**Data excerpts**
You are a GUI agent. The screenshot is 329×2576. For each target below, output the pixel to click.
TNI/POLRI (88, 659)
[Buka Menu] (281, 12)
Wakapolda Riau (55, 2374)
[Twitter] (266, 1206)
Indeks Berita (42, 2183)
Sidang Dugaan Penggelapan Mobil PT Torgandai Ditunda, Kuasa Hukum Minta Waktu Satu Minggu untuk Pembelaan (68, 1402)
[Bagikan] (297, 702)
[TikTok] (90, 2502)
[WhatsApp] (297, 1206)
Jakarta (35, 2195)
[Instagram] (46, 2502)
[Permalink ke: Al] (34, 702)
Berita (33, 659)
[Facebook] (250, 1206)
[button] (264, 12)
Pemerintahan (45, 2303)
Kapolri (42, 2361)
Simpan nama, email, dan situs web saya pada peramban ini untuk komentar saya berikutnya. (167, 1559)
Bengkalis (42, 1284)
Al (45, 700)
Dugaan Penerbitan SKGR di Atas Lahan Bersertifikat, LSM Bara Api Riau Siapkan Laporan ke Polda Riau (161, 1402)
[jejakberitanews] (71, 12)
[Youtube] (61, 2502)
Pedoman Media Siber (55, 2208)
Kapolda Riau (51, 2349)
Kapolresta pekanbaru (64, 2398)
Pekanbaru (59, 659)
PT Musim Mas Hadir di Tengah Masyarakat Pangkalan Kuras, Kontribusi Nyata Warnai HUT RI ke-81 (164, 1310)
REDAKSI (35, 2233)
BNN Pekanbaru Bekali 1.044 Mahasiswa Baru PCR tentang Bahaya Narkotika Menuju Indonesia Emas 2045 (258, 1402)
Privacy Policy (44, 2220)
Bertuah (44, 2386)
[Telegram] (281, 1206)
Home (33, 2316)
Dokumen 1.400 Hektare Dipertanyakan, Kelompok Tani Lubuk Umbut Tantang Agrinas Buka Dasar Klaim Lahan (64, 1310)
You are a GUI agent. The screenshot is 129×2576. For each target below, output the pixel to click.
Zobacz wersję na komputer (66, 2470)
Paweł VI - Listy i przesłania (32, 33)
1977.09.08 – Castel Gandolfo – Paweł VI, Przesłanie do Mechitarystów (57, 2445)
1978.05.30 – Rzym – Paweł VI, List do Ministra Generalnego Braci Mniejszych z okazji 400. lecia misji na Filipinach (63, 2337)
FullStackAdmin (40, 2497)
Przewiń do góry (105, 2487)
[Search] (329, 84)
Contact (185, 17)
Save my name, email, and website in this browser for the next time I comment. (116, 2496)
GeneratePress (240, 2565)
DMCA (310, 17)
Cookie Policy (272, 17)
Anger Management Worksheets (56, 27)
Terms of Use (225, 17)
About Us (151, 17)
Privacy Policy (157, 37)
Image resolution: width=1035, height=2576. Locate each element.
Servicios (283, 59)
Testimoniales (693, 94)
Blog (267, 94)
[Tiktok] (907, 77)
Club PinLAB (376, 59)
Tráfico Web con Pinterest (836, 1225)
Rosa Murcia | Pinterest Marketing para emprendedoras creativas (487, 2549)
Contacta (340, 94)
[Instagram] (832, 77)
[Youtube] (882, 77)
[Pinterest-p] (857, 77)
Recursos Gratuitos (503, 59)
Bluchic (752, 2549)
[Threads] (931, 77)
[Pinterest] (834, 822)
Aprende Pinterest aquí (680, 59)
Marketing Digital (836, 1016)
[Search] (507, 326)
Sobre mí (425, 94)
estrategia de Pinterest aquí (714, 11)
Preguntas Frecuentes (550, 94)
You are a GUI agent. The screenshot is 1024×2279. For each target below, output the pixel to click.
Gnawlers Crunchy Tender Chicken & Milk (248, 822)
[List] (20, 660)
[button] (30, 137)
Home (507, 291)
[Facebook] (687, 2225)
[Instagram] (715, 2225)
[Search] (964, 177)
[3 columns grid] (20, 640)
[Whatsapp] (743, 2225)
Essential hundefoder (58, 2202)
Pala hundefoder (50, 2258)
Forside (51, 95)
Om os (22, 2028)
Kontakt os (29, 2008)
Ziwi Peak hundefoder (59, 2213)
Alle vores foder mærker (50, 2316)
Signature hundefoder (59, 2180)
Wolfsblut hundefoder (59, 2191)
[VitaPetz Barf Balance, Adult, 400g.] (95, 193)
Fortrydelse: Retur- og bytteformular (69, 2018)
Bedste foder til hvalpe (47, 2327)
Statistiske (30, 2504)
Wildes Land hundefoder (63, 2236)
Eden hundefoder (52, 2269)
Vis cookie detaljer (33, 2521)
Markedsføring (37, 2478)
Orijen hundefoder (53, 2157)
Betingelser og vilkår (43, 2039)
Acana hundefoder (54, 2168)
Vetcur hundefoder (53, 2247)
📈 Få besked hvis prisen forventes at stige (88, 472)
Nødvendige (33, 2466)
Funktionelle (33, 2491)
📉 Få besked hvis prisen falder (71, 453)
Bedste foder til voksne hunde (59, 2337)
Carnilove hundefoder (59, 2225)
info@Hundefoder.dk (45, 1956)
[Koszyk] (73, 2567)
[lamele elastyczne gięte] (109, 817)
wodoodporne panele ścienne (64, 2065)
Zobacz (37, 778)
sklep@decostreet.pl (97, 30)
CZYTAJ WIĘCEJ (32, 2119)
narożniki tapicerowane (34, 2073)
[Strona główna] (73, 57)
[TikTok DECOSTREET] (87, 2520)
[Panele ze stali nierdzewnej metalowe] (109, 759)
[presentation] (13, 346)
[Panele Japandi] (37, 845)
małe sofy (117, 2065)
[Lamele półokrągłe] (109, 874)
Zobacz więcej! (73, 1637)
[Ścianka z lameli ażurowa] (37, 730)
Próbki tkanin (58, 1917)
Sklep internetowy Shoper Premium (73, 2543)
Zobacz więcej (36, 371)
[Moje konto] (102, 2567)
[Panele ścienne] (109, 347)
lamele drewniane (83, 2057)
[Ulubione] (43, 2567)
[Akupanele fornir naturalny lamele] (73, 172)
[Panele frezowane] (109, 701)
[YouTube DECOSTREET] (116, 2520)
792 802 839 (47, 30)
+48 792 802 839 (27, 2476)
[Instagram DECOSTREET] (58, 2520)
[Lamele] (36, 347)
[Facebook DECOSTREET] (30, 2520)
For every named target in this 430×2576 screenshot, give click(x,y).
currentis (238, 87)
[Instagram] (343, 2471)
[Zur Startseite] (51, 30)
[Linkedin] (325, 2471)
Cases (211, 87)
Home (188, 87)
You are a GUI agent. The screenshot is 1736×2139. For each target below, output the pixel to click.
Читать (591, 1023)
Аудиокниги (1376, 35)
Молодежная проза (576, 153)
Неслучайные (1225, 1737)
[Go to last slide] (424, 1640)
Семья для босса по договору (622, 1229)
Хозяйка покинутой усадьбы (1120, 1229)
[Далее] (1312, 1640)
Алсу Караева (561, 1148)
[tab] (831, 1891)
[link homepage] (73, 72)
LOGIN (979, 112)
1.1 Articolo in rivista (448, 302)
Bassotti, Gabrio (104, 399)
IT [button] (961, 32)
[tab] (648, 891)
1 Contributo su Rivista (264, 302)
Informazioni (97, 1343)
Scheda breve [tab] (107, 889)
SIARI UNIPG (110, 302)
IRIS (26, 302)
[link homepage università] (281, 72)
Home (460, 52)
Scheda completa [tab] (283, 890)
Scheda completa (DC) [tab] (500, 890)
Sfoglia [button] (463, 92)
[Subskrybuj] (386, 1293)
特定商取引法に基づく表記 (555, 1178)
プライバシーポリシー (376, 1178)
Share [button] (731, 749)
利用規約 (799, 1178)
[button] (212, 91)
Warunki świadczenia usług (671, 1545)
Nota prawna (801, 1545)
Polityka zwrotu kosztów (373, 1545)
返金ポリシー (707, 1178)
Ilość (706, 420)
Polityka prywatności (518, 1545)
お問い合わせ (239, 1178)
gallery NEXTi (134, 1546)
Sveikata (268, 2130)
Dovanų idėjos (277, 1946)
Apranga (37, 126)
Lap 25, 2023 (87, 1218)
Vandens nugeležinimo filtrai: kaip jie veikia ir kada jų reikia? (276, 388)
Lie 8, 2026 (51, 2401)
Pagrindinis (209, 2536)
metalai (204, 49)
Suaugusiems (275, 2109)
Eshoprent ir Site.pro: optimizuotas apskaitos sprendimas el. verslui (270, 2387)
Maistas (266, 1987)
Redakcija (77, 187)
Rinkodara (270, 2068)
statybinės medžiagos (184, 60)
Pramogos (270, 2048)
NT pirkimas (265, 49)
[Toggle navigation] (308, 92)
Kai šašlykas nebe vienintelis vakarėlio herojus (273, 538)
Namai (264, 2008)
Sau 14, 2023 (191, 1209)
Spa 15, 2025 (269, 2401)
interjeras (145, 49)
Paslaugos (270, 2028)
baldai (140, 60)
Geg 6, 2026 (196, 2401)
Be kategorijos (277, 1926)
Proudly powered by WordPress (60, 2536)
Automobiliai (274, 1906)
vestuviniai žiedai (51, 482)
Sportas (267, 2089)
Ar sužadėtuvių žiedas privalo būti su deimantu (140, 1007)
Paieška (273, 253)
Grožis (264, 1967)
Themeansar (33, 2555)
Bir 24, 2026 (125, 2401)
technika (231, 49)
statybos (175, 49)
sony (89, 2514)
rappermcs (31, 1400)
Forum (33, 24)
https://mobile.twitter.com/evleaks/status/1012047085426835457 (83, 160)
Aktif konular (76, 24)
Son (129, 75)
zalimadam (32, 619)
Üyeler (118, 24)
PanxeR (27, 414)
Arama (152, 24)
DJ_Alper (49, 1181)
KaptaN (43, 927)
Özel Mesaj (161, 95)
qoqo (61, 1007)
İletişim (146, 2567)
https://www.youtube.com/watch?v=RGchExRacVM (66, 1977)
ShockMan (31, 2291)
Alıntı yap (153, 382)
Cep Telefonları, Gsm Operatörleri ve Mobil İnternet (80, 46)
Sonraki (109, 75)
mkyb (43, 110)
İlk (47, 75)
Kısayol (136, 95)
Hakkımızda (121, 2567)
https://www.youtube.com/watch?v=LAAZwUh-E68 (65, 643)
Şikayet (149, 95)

**Brief**
Output each line of the records above exactly, beginning at the first, and stop once the line containing "Indeks Berita (42, 2183)" has been output.

**Answer to the exercise**
You are a GUI agent. The screenshot is 329×2576. For each target below, output the pixel to click.
TNI/POLRI (88, 659)
[Buka Menu] (281, 12)
Wakapolda Riau (55, 2374)
[Twitter] (266, 1206)
Indeks Berita (42, 2183)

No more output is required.